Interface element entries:
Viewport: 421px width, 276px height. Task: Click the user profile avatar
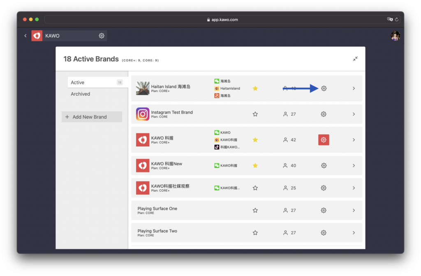tap(395, 36)
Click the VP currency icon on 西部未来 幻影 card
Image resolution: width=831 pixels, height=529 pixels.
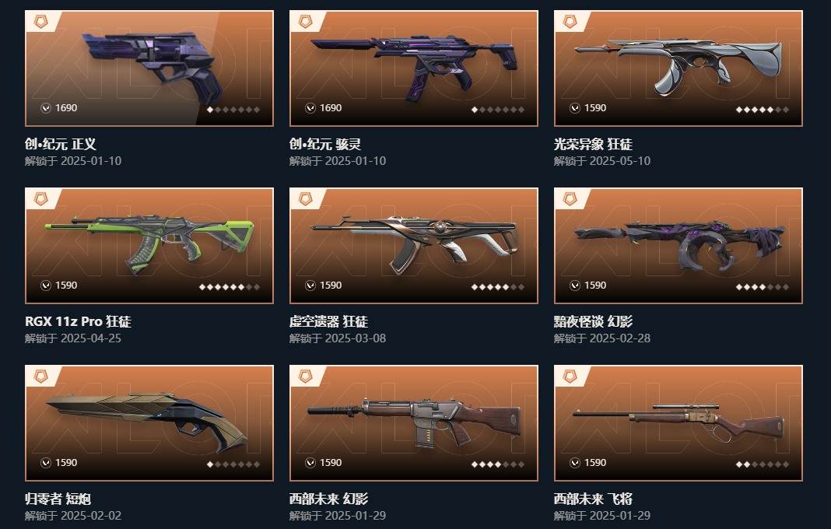(310, 463)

**Given task**
Arrange these entries as a two-column CSV with the header row "instruction,location" and one row per entry. Put each entry's text and its answer in their own quoted fields, replace any line breaks with spaces, and omit the pictures.

**Exercise answer**
instruction,location
"Viewport: 421px width, 276px height. Task: Click the user profile avatar","tap(395, 36)"
"Click the VP currency icon on 西部未来 幻影 card Image resolution: width=831 pixels, height=529 pixels.","(310, 463)"